**What to work on**
A single total is needed, the number of lines of this listing that contain the string "agent".

**Given data**
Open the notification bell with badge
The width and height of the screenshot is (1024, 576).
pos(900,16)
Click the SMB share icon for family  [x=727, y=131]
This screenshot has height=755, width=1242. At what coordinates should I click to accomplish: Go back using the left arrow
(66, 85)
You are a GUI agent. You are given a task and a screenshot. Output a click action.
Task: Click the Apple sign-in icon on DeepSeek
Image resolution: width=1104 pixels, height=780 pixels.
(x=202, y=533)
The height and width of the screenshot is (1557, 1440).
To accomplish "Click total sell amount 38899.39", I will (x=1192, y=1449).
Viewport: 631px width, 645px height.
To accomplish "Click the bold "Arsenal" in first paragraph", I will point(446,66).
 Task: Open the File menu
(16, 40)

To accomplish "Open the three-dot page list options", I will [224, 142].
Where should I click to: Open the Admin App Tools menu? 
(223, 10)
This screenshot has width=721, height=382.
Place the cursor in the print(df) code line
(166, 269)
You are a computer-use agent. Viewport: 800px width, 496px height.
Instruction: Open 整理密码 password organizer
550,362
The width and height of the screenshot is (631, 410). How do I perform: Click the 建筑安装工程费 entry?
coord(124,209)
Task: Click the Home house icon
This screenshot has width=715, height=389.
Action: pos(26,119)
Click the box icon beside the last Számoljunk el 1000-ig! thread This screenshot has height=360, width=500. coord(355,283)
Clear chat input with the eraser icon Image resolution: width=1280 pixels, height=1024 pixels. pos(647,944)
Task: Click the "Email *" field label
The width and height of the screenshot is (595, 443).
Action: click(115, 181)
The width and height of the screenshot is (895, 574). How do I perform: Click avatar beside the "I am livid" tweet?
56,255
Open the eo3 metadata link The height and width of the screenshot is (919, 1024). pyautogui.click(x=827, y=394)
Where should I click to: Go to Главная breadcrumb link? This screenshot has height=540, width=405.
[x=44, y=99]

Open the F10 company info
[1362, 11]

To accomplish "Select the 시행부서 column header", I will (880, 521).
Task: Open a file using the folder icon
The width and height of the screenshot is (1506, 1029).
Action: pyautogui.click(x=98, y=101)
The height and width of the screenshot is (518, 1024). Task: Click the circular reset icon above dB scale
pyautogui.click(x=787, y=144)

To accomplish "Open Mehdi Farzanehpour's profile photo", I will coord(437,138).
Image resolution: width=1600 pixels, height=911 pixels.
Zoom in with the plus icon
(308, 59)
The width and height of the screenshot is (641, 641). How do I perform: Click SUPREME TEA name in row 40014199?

**Solution to this problem**
2